README.md

Power RSA

• Round: 30 (2023/01)
• Category: Crypto
• Points: 75
• Solves: 25

Description

Another boring RSA challenge

Solution

p=x^2+1 and q=x^2+1 so isqrt(n,2) is a good approximation of x*y, then you get phi(n)=x^2*y^2 so you can compute d to decrypt the flag.
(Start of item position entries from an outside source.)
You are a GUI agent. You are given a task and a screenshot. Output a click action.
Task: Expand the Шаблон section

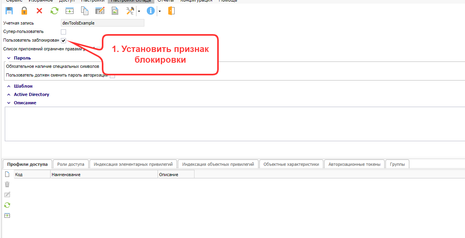tap(9, 86)
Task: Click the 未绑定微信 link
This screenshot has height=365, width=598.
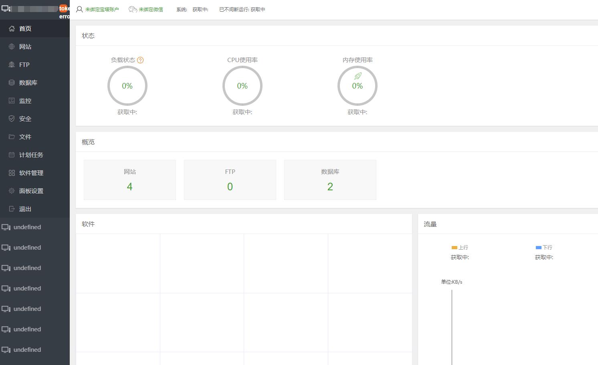Action: point(151,9)
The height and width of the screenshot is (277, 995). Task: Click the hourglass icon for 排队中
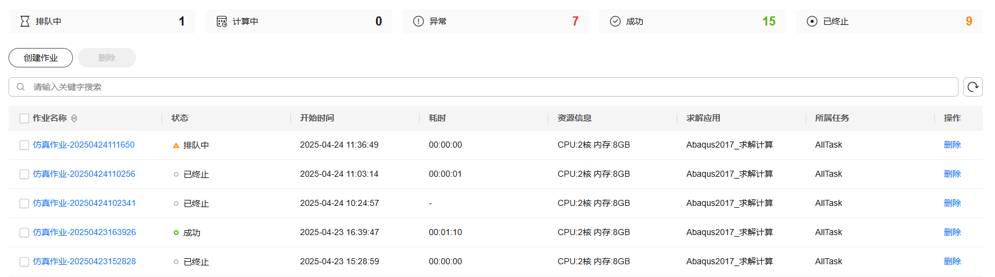25,21
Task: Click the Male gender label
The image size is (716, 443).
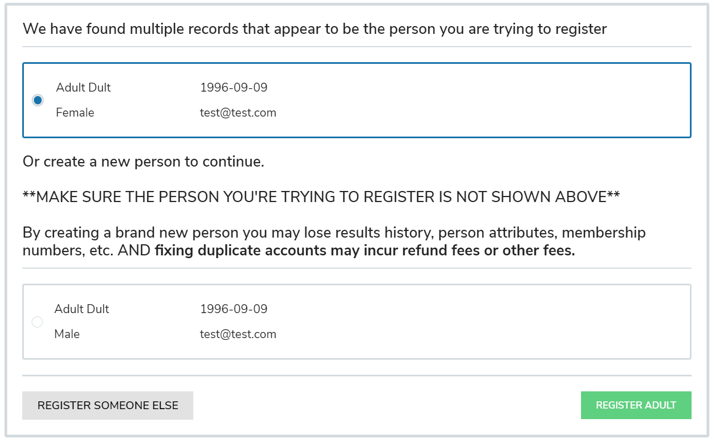Action: (67, 334)
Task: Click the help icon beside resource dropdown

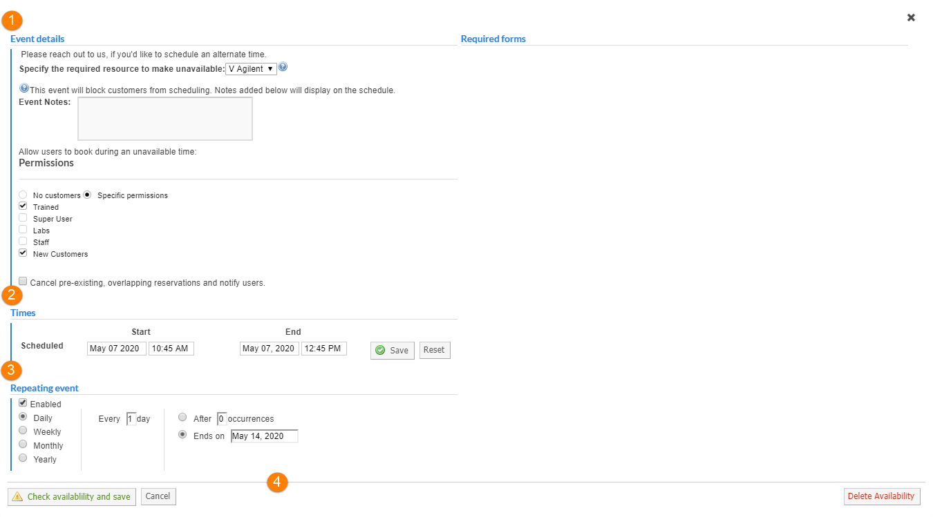Action: point(283,68)
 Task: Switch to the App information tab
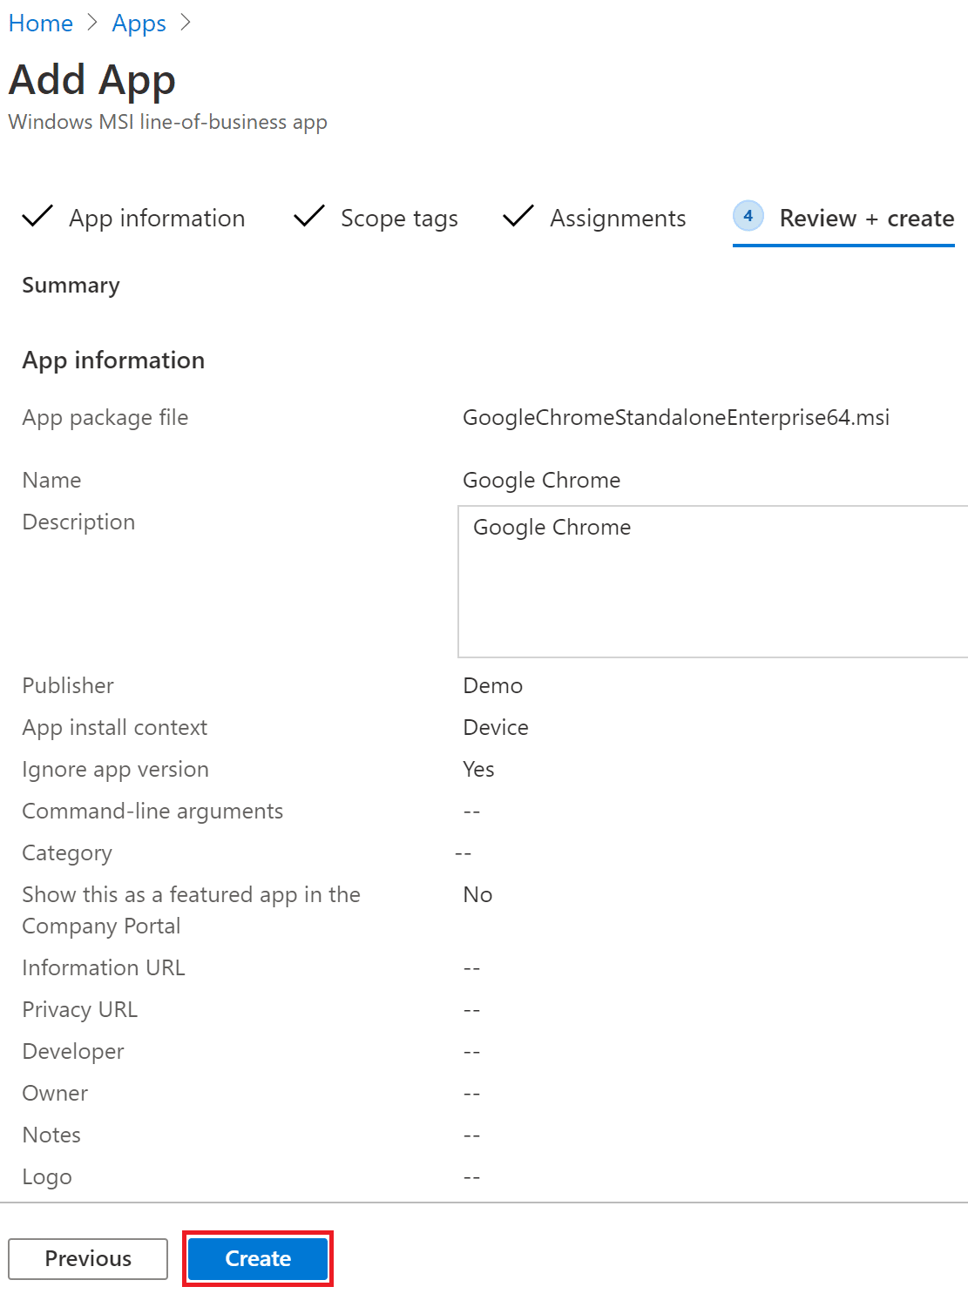pyautogui.click(x=157, y=219)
from Crypto.Util.number import long_to_bytes
import gmpy2

with open('output.txt') as f:
    exec(f.read())

xy = gmpy2.iroot(n, 2)[0] - 1
phi = xy**2
d = gmpy2.invert(e, phi)
m = pow(c, d, n)
print(long_to_bytes(m))

@sahuang found that there is a generalization of this challenge: A New Attack on Special-Structured RSA Primes (Paper)

Found with keyword: near-square RSA primes

Proof

Proving $n>(xy+1)^2$:

$$ \begin{aligned} n &= (x^2+1)(y^2+1) \\ &= x^2y^2+x^2+y^2+1 \\ &\geq x^2y^2+2xy+1 &&\text{(AM-GM Inequality)} \\ &= (xy+1)^2 \end{aligned} $$

On the other way, I can't prove that $(xy+2)^2 \geq n$ always hold in general:

$$ \begin{aligned} n &= (x^2+1)(y^2+1) \\ &= x^2y^2+x^2+y^2+1 \\ &\stackrel{?}{\leq} x^2y^2+4xy+4 \\ &= (xy+2)^2 \end{aligned} $$

But assuming $x, y$ both being a 128-bit integer, it is easy to see $x^2+y^2<4xy$ always hold by experimenting with random $x, y$.

So we know $(xy+1)^2 \leq n \leq (xy+2)^2$, therefore $\lfloor \sqrt{n} \rfloor = xy+1$.